My question is, how does this kind of art relate to society?
People say “art is the mirror of society”…
I say Bullshit.
Art cannot change society only by reflecting it.
Society should be the mirror of art, if this does make sense. Only then art would matter something more than it does now.
“society is the mirror of art”, that’s what people should get used to say.
Art is not a society changer and it never was.
It might sound “conservative”, and this is exactly what I am when speaking about this subject, formally and in terms of engagement. 
Let’s be honest.

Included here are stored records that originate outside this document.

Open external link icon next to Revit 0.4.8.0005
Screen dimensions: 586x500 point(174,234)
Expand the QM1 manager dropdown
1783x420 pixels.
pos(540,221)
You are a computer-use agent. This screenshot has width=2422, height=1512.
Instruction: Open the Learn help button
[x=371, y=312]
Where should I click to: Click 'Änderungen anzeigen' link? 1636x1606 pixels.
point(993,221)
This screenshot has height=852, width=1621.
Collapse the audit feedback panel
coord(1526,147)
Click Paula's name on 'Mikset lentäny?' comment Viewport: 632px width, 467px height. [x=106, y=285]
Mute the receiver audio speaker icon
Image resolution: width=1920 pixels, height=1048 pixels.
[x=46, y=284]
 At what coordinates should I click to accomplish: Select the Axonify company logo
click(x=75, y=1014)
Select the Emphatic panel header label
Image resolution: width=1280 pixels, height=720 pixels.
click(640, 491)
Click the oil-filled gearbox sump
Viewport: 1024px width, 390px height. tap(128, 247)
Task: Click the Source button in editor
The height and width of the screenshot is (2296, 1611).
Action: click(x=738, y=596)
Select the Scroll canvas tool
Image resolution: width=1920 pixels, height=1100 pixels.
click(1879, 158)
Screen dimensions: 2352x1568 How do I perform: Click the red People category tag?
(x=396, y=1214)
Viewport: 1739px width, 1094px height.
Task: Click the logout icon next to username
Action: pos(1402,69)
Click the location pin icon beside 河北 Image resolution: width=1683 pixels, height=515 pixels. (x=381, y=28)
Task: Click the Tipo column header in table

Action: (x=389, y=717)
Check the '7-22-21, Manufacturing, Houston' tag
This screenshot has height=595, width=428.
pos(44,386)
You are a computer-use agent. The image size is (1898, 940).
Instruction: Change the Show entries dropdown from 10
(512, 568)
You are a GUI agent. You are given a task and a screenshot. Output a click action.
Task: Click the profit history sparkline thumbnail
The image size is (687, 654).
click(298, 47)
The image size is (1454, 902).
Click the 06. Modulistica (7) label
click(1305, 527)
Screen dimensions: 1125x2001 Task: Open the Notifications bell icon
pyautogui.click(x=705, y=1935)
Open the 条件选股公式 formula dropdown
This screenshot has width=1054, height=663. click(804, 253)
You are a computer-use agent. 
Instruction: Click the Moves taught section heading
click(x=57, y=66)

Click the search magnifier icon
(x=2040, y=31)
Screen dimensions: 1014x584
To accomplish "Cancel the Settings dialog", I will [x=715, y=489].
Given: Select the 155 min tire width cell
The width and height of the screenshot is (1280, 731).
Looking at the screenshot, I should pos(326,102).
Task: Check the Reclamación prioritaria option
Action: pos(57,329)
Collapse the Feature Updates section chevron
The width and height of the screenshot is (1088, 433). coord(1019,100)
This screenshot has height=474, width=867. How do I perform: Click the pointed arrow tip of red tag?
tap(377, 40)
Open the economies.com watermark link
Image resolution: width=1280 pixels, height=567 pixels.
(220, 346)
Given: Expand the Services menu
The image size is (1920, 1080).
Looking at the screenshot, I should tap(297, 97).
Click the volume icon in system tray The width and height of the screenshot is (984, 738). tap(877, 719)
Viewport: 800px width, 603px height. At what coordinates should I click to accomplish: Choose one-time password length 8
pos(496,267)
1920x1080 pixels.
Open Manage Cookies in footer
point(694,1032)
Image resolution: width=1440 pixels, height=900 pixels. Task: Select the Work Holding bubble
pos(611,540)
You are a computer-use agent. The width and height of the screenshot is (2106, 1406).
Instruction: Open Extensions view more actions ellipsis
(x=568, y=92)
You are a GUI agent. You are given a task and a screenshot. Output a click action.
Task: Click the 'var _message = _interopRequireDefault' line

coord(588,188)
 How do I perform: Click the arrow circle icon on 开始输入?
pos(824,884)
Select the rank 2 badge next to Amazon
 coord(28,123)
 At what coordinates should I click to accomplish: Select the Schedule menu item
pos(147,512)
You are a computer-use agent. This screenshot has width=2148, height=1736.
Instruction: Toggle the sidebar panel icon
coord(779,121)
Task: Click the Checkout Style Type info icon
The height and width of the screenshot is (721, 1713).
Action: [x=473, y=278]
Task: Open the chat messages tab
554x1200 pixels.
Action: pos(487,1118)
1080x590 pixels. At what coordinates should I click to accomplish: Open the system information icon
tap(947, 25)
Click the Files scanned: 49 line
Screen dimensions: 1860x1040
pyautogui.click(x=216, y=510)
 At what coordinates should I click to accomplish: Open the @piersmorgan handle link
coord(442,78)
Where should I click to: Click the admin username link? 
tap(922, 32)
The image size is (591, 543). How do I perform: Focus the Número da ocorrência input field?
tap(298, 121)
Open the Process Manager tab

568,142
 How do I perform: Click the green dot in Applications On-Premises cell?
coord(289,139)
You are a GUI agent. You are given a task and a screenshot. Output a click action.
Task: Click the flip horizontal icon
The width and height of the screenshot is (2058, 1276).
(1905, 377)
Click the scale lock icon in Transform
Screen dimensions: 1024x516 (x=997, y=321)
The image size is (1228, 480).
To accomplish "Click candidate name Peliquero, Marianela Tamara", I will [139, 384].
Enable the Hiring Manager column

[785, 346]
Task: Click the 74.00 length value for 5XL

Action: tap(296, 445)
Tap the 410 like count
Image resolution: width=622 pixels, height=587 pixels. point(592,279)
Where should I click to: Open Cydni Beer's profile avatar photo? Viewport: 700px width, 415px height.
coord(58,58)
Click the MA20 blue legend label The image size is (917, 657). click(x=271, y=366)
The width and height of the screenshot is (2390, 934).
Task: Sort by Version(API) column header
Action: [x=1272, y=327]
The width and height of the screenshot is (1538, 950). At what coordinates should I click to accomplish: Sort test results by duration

What are we looking for really?
Why am I saying this?
Because the main relation we have with the public through our work, happens on a “direct fruition” level first. and this level is aesthetic.
Sorry if my examples are a little bit messy, but to put it simply, it’s a relationship based on immediate “like” or „dislike”, “curiosity” or „indifference”. It’s important to like and dislike things, there’s nothing wrong with it. There is no need to be educated to understand art. It’s the fact that we like and dislike things that makes them happy, that makes us curious or indifferent towards them.
“Popular” is not always good. “Things” in general need to be liked and disliked in order to be good… And if I dislike something I am [ somehow ] making it good…

have a super nice day
stefano


23. october 2018

Hi Heyer…. how are you, what time is it there?
2.30pm Here.
On Sunday Kimi Räikkönen won the US f1 grand prix. It was the best race of the season. Fantastic.
I had various conversations with people about art in these weeks, all of them useless and not to the point.
I ask myself often if there is something very important I should talk about when I talk about art? *10

Triviality is my answer.
I want my art to embarrass me. When it does, I am proud of myself and happy.*11
A big hug!
Stefano


24. october 2018

dear stefano
It’s nice to know that you are there………i have not forgotten you at all…….. it’s just that my program is too busy these days……..i hope for november, to continue our conversation which i like a lot……..
until then big hug
from a toooo hot Italian part of switzerland (OnArte. building up the exh. on photography3)
heyer


Heyer Thurnheer

Heyer Thurnheer is a contextual artist and organizer of contemporary exhibition platforms and (art and societal engaged) discourse initiatives such as OnArte (CH) and Borgerstraat publication collective (NL).

www.heyer.thurnheer.com


Stefano Calligaro

Stefano Calligaro is an artist, racing-driver and quasi-poet based in Cluj-Napoca and CALLifornia. According to Calligaro, the difficulty of art lies not in its complexity, but in its irrelevance. The fundamental attitude of his work is the act of questioning itself: questioning art’s appearance, its morality, its aesthetics, its functionality, its usefulness.